2019-10-19

complexifying optimal extraction

As my loyal reader knows, I have opinions about spectroscopic extraction—the inference of the one-dimensional spectrum of an object as a function of wavelength, given the two-dimensional image of the spectrum in the spectrograph detector plane. The EXPRES team (I happen to know) and others have the issue with their spectrographs that the cross-dispersion direction (the direction precisely orthogonal to the wavelength direction) is not always perfectly aligned with the y direction on the detector. This is a problem because if it is aligned, there are very simple extraction methods available.
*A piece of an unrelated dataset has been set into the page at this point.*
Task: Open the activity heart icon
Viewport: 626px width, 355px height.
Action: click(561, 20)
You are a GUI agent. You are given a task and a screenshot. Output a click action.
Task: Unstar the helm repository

I spent parts of the day writing down not the general solution to this problem (which might possibly be Bolton & Schlegel's SpectroPerfectonism, although I have issues with that too), but rather with an expansion around the perfectly-aligned case, that leads to an iterative solution, but preserving the solutions that work at perfect alignment. It's so beautiful! As expansions usually are.
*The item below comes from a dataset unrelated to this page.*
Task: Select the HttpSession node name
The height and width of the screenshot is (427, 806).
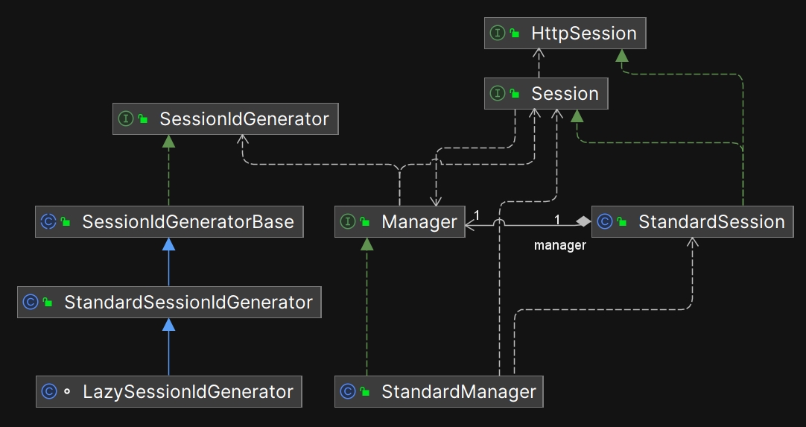Action: pyautogui.click(x=583, y=34)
What to call this? I am building on Zechmeister et al's “flat-relative optimal extraction”. But I'm allowing tilts. So Froet? Is that a rude word in some language?

2 comments:

  1. Hi. This is an exciting topic. Could you shortly elaborate on your issues with Bolton & Schlegel?

    ReplyDelete
    Replies
    1. Yes: It's a bit subtle; it is the point that B&S model the spectrum using an accurate LSF, which means that their model is effectively the infinite-resolution spectrum. Since this is being instantiated on a finite grid, but is supposed to be infinite resolution, ringing occurs. So then they smooth their result with a particular kernel (chosen wisely, but still). My guess is that there is a way to model the spectrum explicitly at finite resolution. Believe me, I am working on it!